What is required →
Hand back every line from the beginning of the data below through the line containing "Acme Themes (488, 2571)", word for word and free of pictures.

[Stored records]

=== Begin Enclosure ===

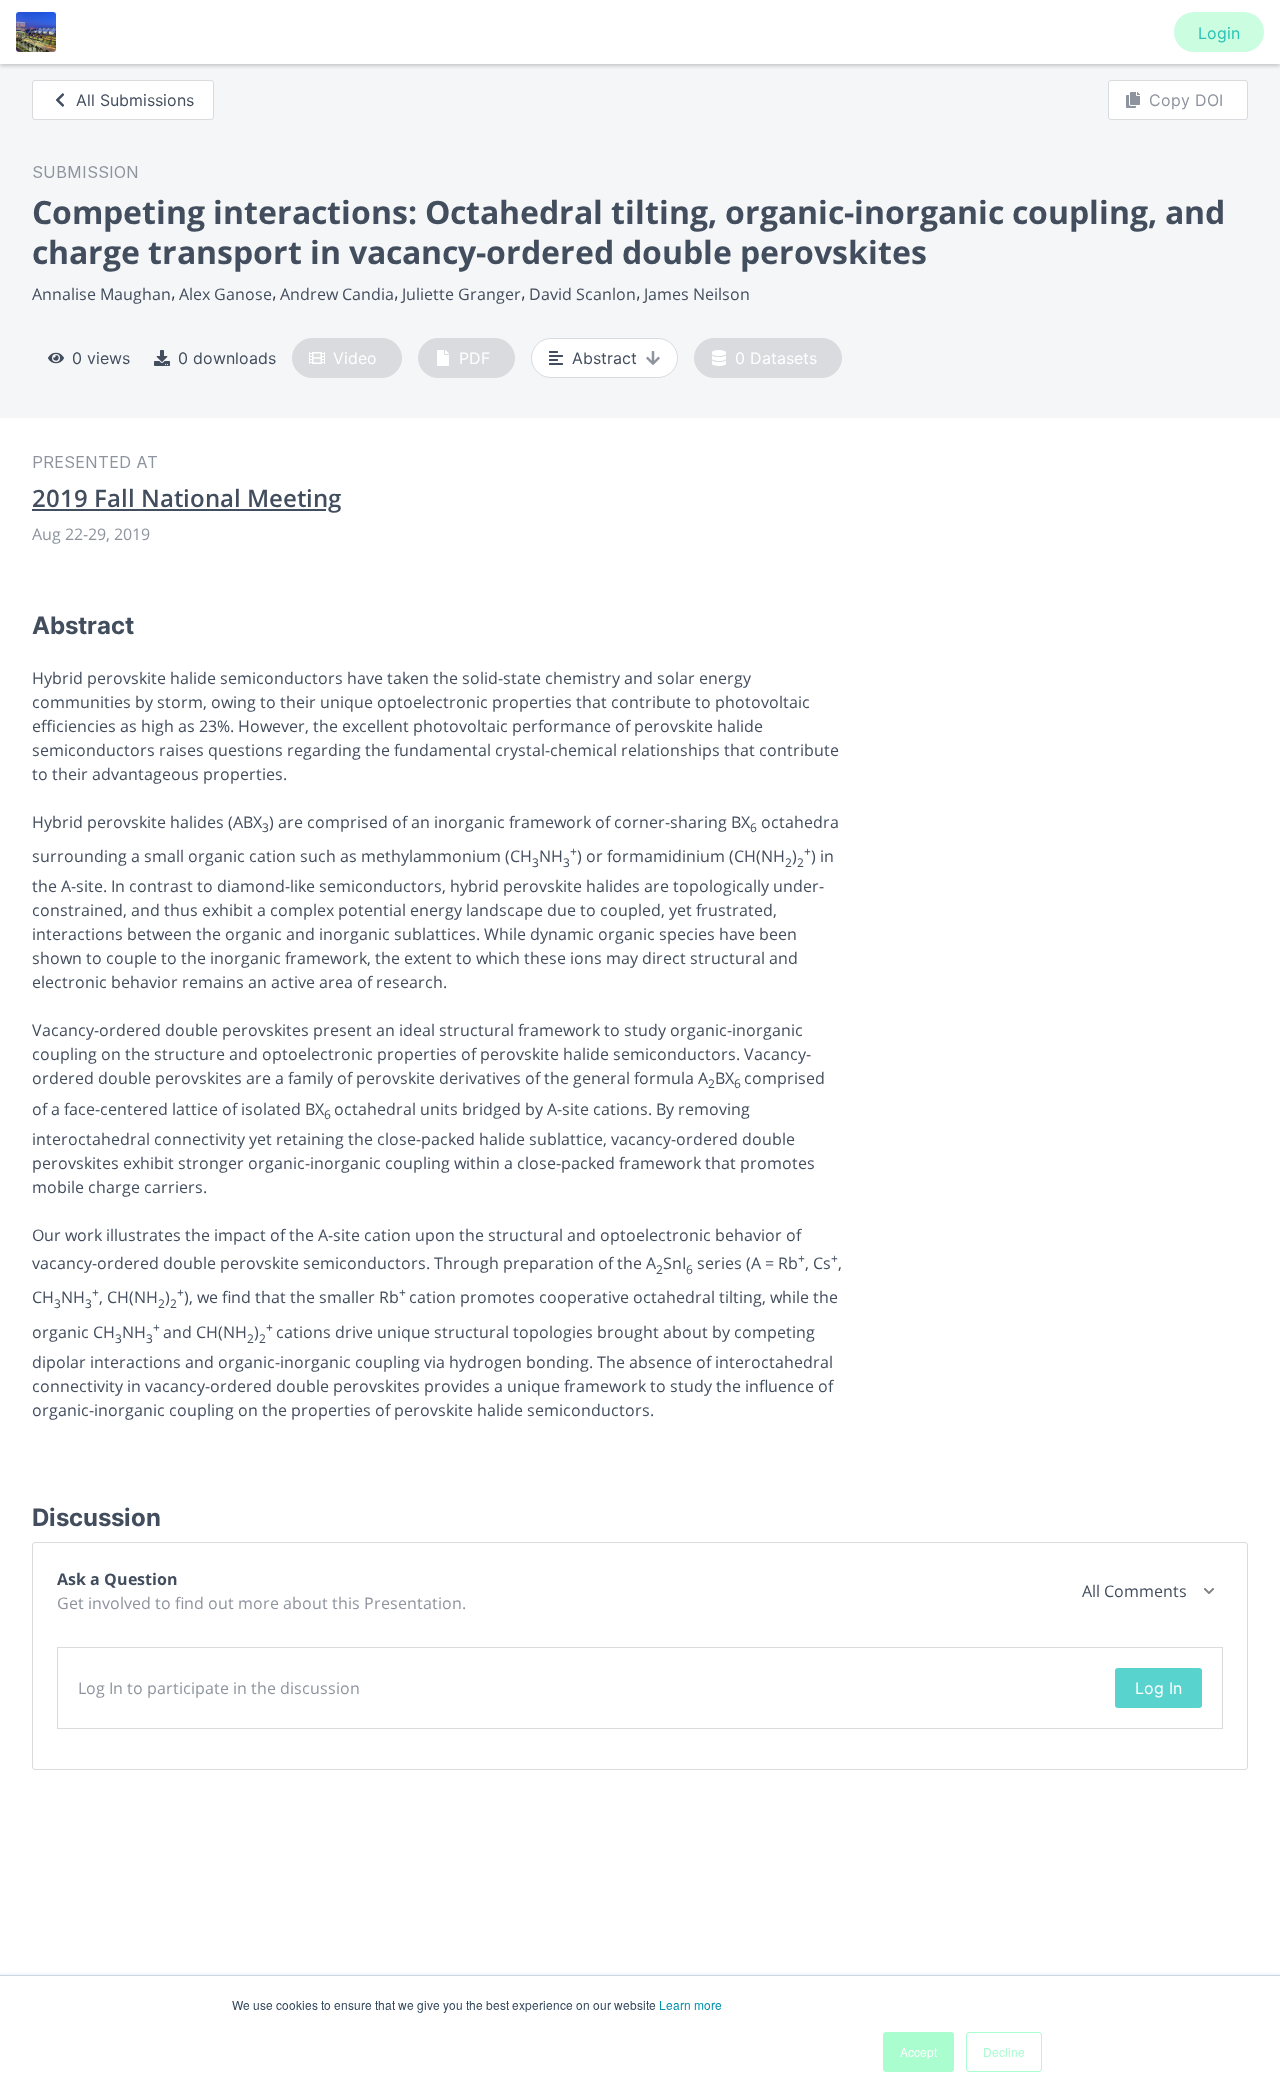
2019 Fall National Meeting (186, 498)
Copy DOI (1186, 100)
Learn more (690, 2004)
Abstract (604, 358)
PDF (474, 358)
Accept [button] (918, 2051)
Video (355, 358)
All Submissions (135, 100)
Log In (1158, 1688)
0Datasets (776, 358)
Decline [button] (1004, 2051)
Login (1219, 33)
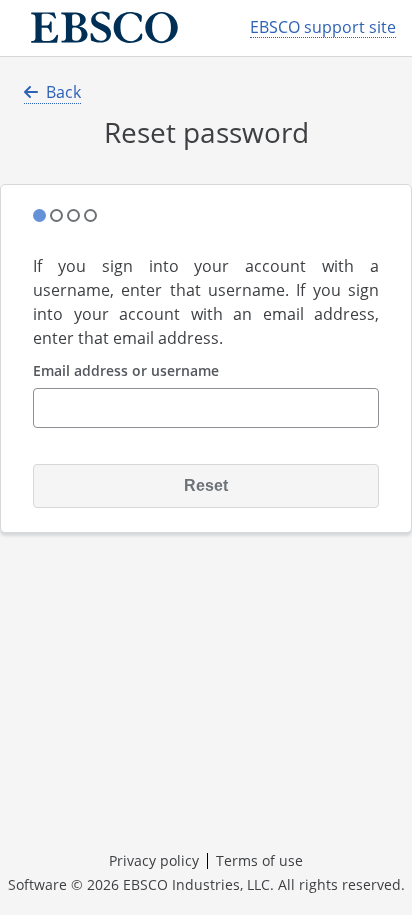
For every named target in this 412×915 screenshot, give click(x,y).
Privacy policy (154, 860)
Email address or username (126, 371)
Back (63, 92)
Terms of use (259, 860)
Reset (206, 485)
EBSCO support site (323, 27)
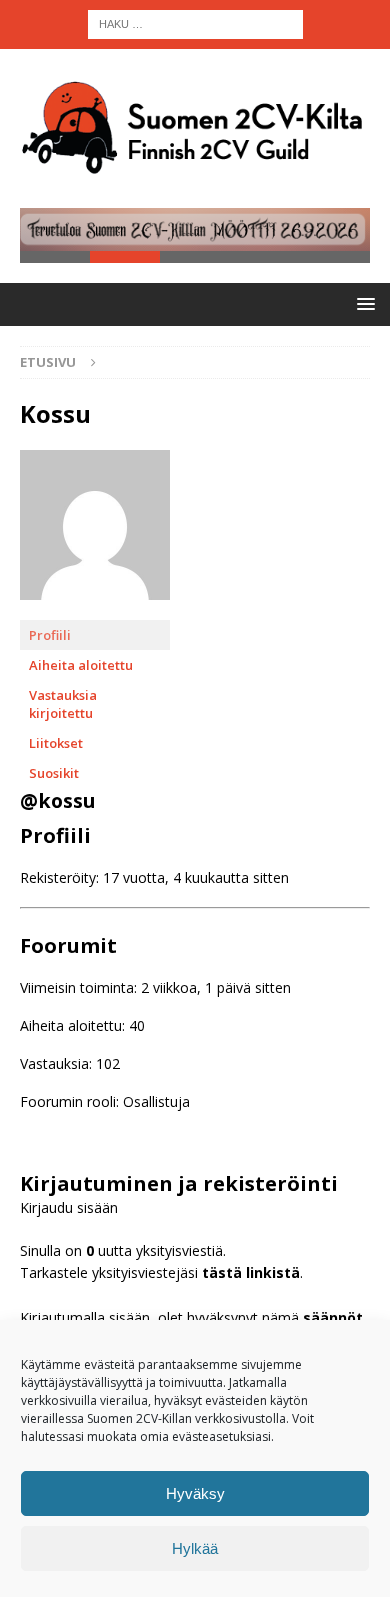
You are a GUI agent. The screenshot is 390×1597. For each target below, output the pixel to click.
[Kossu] (95, 610)
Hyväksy (195, 1493)
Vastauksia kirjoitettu (63, 704)
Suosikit (54, 773)
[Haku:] (195, 22)
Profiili (50, 635)
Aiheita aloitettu (81, 665)
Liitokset (56, 743)
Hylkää (195, 1548)
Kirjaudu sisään (69, 1207)
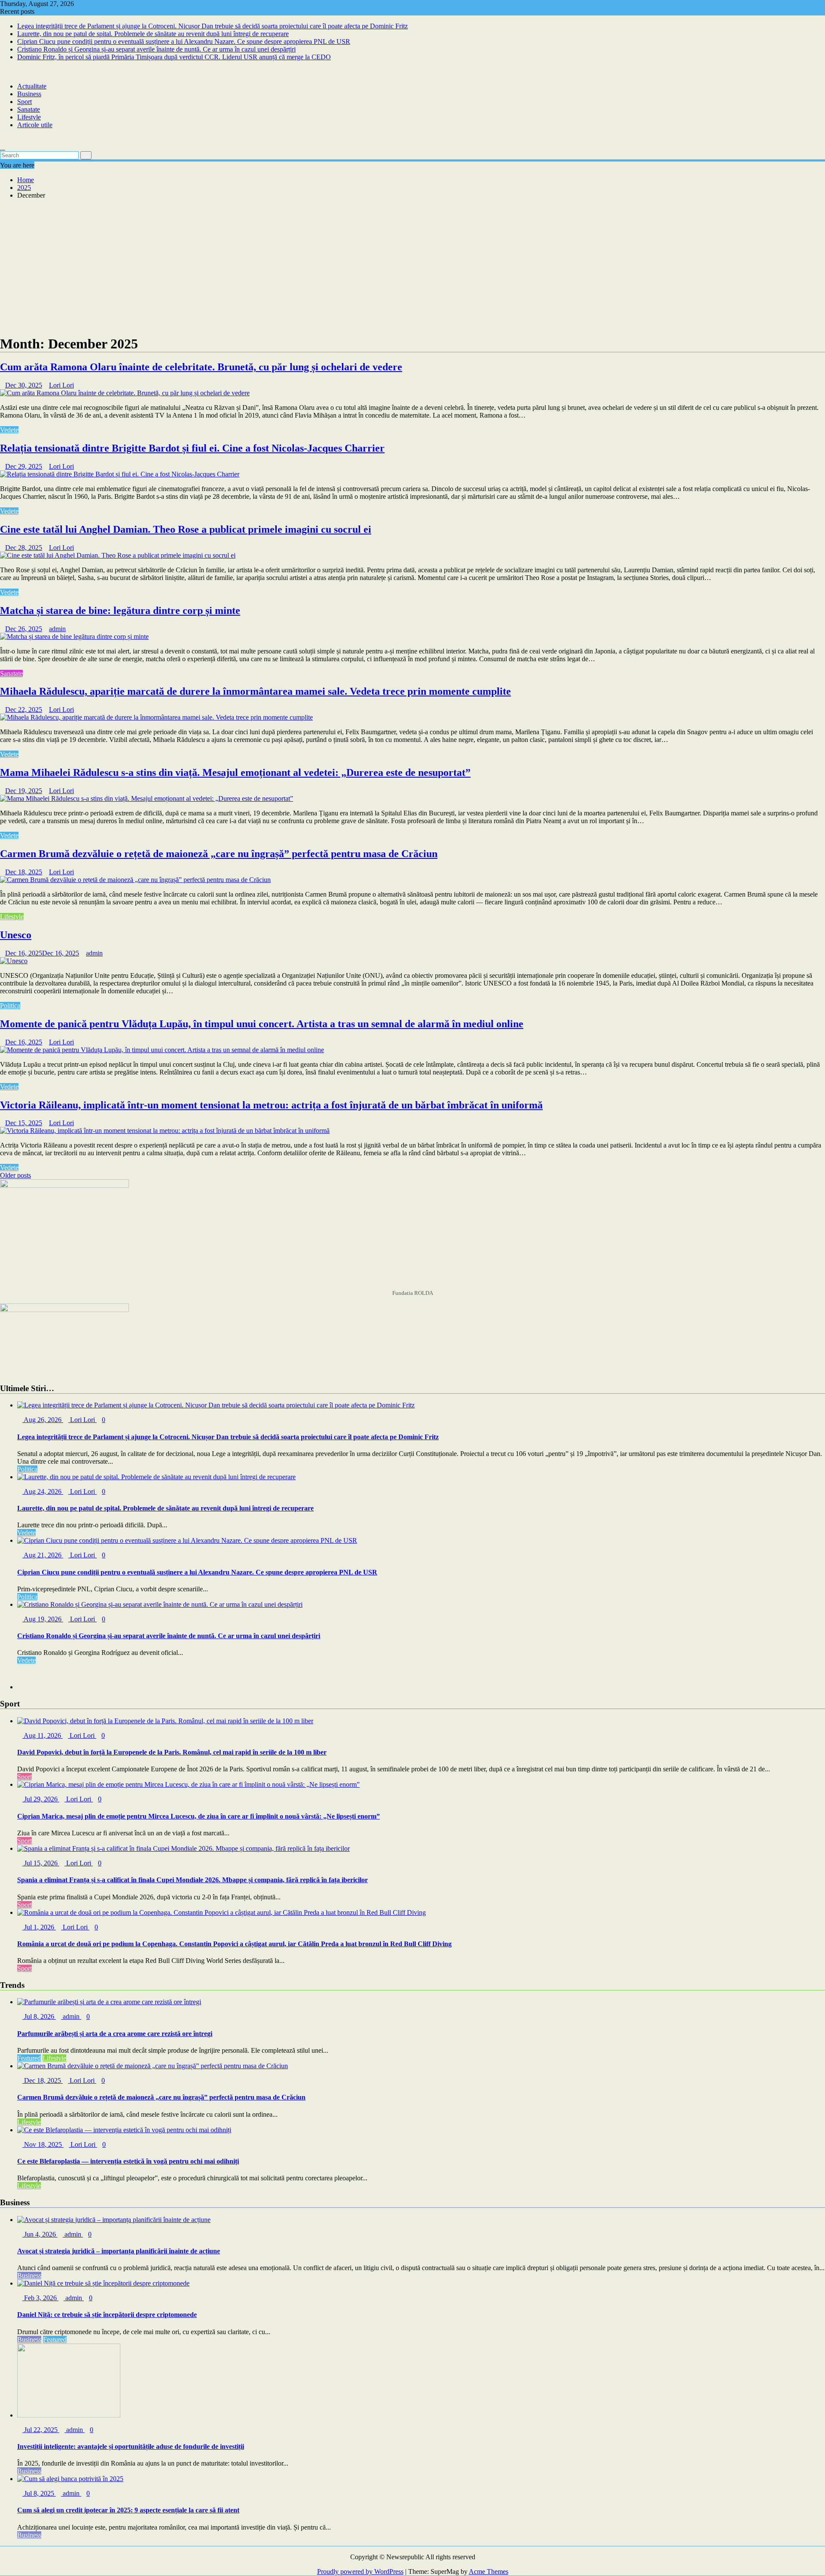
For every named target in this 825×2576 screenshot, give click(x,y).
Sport (24, 101)
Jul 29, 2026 (40, 1799)
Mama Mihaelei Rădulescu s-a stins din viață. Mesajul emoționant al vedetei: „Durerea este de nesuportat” (235, 772)
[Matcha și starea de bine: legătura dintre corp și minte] (74, 636)
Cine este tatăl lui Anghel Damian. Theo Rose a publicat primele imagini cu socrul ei (185, 529)
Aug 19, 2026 (42, 1619)
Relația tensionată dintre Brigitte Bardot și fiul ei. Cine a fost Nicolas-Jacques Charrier (192, 448)
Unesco (15, 934)
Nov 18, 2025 (43, 2144)
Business (29, 94)
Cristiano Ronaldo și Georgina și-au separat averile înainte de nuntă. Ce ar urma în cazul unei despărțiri (156, 49)
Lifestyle (29, 117)
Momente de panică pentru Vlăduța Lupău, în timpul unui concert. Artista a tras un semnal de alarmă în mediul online (261, 1023)
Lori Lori (61, 385)
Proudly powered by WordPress (360, 2571)
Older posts (15, 1175)
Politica (10, 1005)
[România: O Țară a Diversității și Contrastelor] (2, 139)
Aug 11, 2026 (42, 1735)
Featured (29, 2058)
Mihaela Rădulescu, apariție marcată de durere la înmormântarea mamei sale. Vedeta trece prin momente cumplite (255, 691)
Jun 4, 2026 (40, 2234)
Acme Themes (488, 2571)
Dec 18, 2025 (42, 2080)
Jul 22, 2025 (40, 2429)
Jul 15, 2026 (40, 1863)
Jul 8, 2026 (39, 2016)
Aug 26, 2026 (42, 1419)
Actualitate (31, 86)
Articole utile (34, 124)
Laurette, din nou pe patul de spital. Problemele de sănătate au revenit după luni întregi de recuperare (153, 33)
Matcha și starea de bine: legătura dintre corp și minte (120, 610)
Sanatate (28, 109)
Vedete (9, 429)
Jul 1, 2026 (39, 1927)
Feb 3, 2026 (40, 2297)
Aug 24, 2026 (42, 1491)
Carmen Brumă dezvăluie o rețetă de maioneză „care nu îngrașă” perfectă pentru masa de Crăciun (218, 853)
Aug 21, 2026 (42, 1555)
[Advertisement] (412, 266)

=== End Enclosure ===

Task output →
2019 Fall National Meeting (186, 498)
Copy DOI (1186, 100)
Learn more (690, 2004)
Abstract (604, 358)
PDF (474, 358)
Accept [button] (918, 2051)
Video (355, 358)
All Submissions (135, 100)
Log In (1158, 1688)
0Datasets (776, 358)
Decline [button] (1004, 2051)
Login (1219, 33)
For every named target in this 412×915 screenshot, give click(x,y).
Privacy policy (154, 860)
Email address or username (126, 371)
Back (63, 92)
Terms of use (259, 860)
Reset (206, 485)
EBSCO support site (323, 27)
You are a GUI agent. The screenshot is 390×1597. For each target below, output the pixel to click.
[Kossu] (95, 610)
Hyväksy (195, 1493)
Vastauksia kirjoitettu (63, 704)
Suosikit (54, 773)
[Haku:] (195, 22)
Profiili (50, 635)
Aiheita aloitettu (81, 665)
Liitokset (56, 743)
Hylkää (195, 1548)
Kirjaudu sisään (69, 1207)
For every named target in this 825×2576 screenshot, give click(x,y).
Sport (24, 101)
Jul 29, 2026 (40, 1799)
Mama Mihaelei Rădulescu s-a stins din viață. Mesajul emoționant al vedetei: „Durerea este de nesuportat” (235, 772)
[Matcha și starea de bine: legătura dintre corp și minte] (74, 636)
Cine este tatăl lui Anghel Damian. Theo Rose a publicat primele imagini cu socrul ei (185, 529)
Aug 19, 2026 (42, 1619)
Relația tensionată dintre Brigitte Bardot și fiul ei. Cine a fost Nicolas-Jacques Charrier (192, 448)
Unesco (15, 934)
Nov 18, 2025 (43, 2144)
Business (29, 94)
Cristiano Ronaldo și Georgina și-au separat averile înainte de nuntă. Ce ar urma în cazul unei despărțiri (156, 49)
Lifestyle (29, 117)
Momente de panică pentru Vlăduța Lupău, în timpul unui concert. Artista a tras un semnal de alarmă în mediul online (261, 1023)
Lori Lori (61, 385)
Proudly powered by WordPress (360, 2571)
Older posts (15, 1175)
Politica (10, 1005)
[România: O Țară a Diversității și Contrastelor] (2, 139)
Aug 11, 2026 (42, 1735)
Featured (29, 2058)
Mihaela Rădulescu, apariție marcată de durere la înmormântarea mamei sale. Vedeta trece prin momente cumplite (255, 691)
Jun 4, 2026 (40, 2234)
Acme Themes (488, 2571)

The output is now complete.